Last Updated 21 August 2019

Populous and extremely rich in natural resources, with about 95% of the population identifying as Christian, about half of which being Catholic, the DRC has been wracked by civil conflict and massive human rights abuses for decades. The Catholic Church predominates as an institution, comparable to the state itself.

Severe Discrimination
No Rating

Constitution and government

The constitution and other laws and policies protect freedom of religion or belief and, in practice, the government generally respects this freedom. However, armed conflict in Congo (formerly Zaire) continues to violate fundamental human rights, especially in Eastern regions where the conflict is on-going.

Conflict and political hegemony

The DRC has been embroiled in a series of conflicts stretching back to 1997 when the massive inflow of refugees from Uganda and Rwanda spurred civil war and toppled the 32 year regime of independence leader Mobutu Sese Seko. The rebellion was led by Laurent Kabila who was then challenged by another internal insurrection backed by Uganda and Rwanda. In 2001, Kabila was assassinated and his son Joseph was made head of state. In 2002 the new president was successful in negotiating the withdrawal of Rwandan soldiers from East DRC with the support of troops from Chad, Angola and Zimbabwe. Two months later he signed the Pretoria Accord to end the fighting and establish a government of national unity.

In 2009 after a re emergence of conflict in eastern DRC, the government signed a peace deal with the Congress for the Defence of the People (CNDP), a primarily ethnic Tutsi rebel force.
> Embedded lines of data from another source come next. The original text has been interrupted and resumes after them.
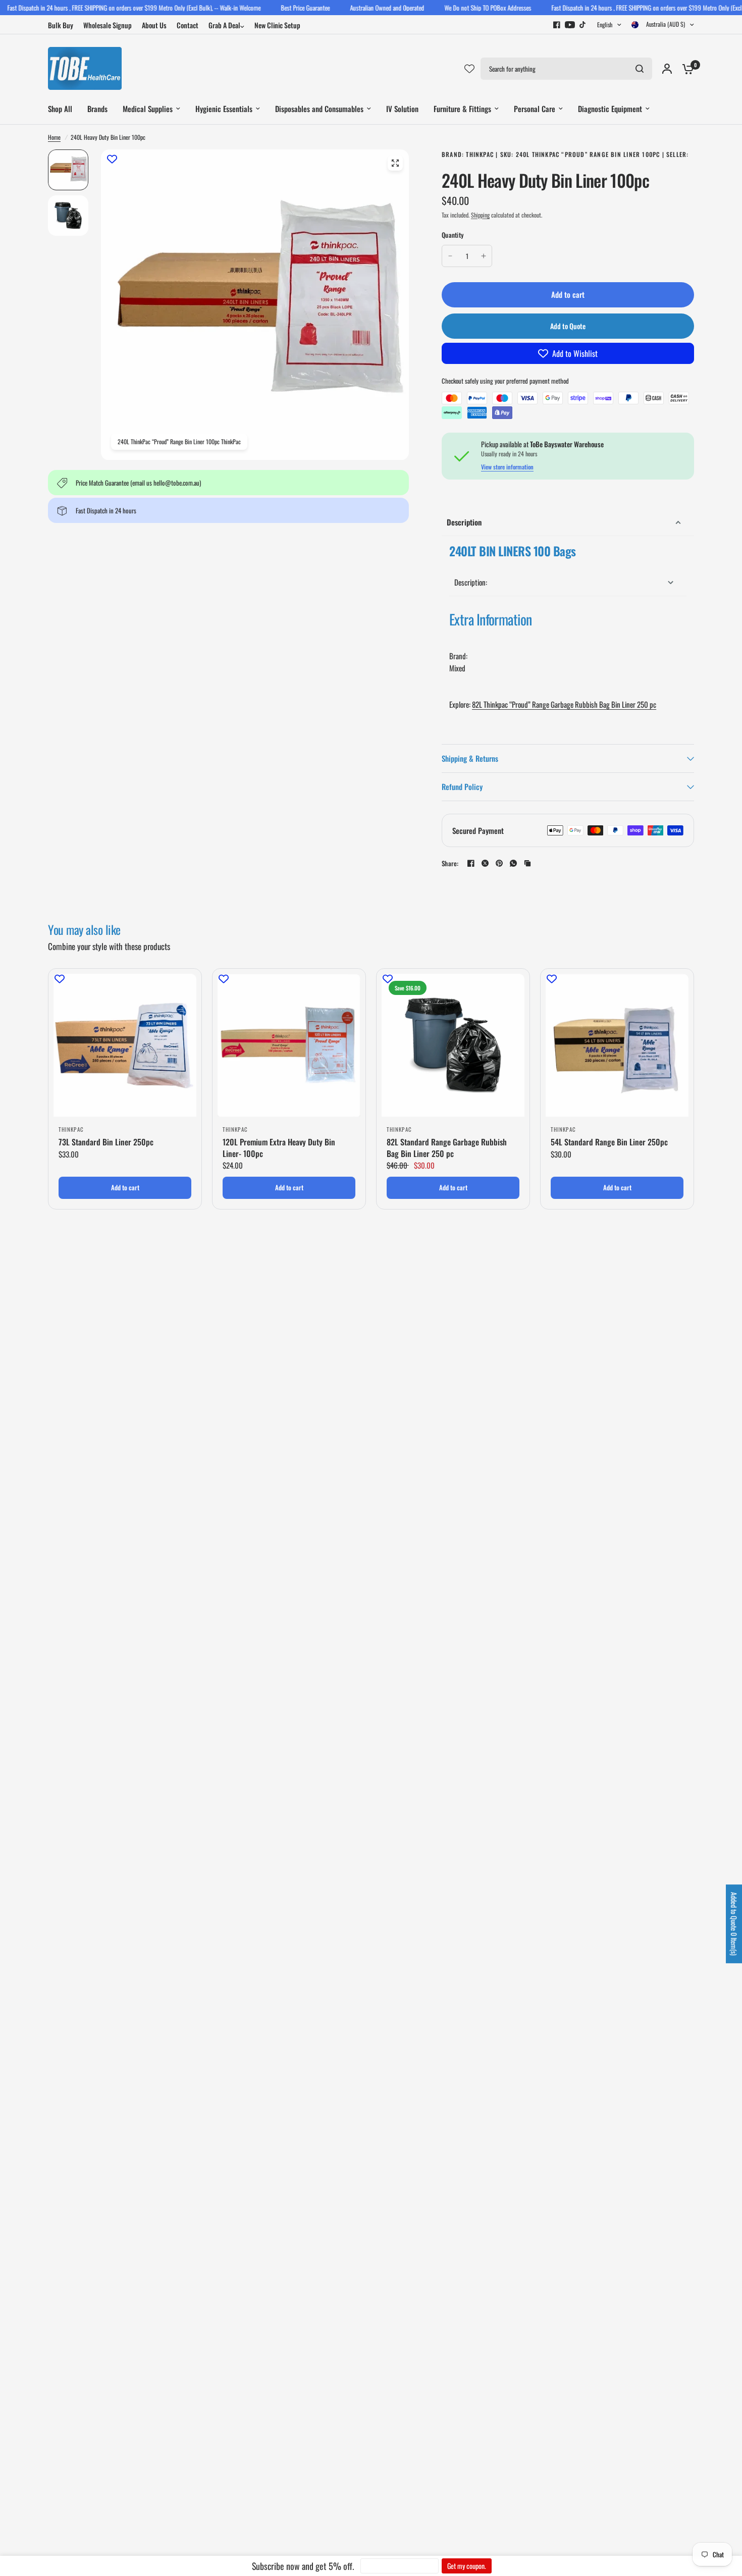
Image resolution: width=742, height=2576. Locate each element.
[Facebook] (556, 24)
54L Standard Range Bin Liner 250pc (609, 1141)
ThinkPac (71, 1129)
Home (54, 137)
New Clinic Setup (277, 25)
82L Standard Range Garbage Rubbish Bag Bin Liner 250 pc (447, 1147)
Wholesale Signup (107, 25)
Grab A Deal (224, 25)
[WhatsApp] (513, 863)
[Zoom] (395, 163)
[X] (485, 863)
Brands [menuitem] (97, 108)
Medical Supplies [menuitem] (148, 108)
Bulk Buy (60, 25)
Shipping (480, 215)
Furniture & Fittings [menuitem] (462, 108)
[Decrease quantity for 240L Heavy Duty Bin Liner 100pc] (450, 256)
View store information (507, 467)
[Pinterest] (499, 863)
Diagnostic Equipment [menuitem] (610, 108)
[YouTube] (569, 24)
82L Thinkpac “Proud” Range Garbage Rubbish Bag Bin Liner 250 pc (564, 704)
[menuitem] (63, 25)
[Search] (639, 69)
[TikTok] (583, 24)
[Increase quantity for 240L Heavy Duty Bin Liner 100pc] (483, 256)
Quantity (452, 235)
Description (464, 522)
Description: (470, 582)
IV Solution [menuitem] (402, 108)
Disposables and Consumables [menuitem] (319, 108)
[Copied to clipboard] (527, 863)
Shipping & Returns (470, 758)
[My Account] (667, 68)
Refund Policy (462, 786)
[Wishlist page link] (469, 69)
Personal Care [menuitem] (534, 108)
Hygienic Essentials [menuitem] (223, 108)
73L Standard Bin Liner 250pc (106, 1141)
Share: (450, 863)
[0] (685, 68)
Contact (187, 25)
Efforts to integrate the CNDP into the Congolese military failed, resulting in their defection and the establishment of the armed group the M23, named after the failed March 23 2009 peace deal.

Fighting between the M23 and the DRC government led to major internal displacement and human rights abuses before M23 was pushed into Rwanda and Uganda by a United Nations led offensive in 2013. The DRC continues to struggle with violence committed by other armed militias such as the Democratic Forces for the Liberation of Rwanda, the Allied Democratic Forces and various mai mai groups.

Elections were delayed from October 2016 against the constitution and despite Kabila being barred from a third term in office. Failure to hold elections spurred street protests by opposition activists. Elections eventually took place in December 2018. Officials declared opposition candidate Felix Tshisekedi the winner in early 2019, but Joseph Kabila resisted the results and remained in power.

Family, community and society

According to most recent estimates there are 4.1 million internally displaced peoples within the DRC. On top of this, the DRC holds half a million refugees from neighbouring countries such as Burundi, Rwanda, South Sudan and the Central African Republic.

Deeply ingrained conservative cultural norms can stigmatise and silence LGBTI+ people, who may face prosecution under “indecency” laws if they are openly gay.

Freedom of expression, advocacy of humanist values

Freedom of expression and freedom of the press are guaranteed by the constitution. But the media are not well developed in Congo. In recent years there have been multiple reports of security forces threatening, detaining, and assaulting journalists critical of government officials. The government has also banned broadcasters who reported on the on-going armed conflict in Eastern Congo. The government does not monitor or censor online communications or restrict access to the internet, but few people have access.